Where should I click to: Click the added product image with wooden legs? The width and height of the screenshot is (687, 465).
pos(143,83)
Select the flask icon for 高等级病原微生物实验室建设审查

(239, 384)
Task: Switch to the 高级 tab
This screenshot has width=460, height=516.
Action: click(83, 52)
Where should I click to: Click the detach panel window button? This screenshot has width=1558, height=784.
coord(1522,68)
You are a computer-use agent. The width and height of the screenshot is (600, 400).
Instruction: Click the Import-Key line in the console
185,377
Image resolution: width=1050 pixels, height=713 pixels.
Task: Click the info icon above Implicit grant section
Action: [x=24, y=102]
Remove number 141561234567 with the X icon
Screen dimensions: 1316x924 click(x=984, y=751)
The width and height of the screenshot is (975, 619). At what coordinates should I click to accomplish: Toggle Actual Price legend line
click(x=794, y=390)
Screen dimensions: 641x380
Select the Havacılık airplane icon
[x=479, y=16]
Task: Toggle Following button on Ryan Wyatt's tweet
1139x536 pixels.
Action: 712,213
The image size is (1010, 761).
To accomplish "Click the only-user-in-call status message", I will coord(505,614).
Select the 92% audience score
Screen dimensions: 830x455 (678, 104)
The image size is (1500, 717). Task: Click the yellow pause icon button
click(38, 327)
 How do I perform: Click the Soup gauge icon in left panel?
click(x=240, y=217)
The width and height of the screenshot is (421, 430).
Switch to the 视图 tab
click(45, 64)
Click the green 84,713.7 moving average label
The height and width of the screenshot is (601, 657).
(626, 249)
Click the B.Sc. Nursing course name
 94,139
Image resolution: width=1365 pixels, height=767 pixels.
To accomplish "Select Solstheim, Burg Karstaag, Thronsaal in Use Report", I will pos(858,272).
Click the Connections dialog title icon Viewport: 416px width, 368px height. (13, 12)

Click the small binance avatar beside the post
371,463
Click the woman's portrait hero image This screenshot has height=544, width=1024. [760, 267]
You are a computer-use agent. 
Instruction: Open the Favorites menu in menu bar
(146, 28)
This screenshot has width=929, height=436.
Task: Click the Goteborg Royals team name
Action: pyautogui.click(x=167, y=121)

────────────────

## Required action
The range runs from the line with "Click the B.Sc. Nursing course name" up to and including the line with "Click the woman's" in the listing above; please write out exactly those lines and nothing more.

## Written answer
Click the B.Sc. Nursing course name
 94,139
Image resolution: width=1365 pixels, height=767 pixels.
To accomplish "Select Solstheim, Burg Karstaag, Thronsaal in Use Report", I will pos(858,272).
Click the Connections dialog title icon Viewport: 416px width, 368px height. (13, 12)

Click the small binance avatar beside the post
371,463
Click the woman's portrait hero image This screenshot has height=544, width=1024. [760, 267]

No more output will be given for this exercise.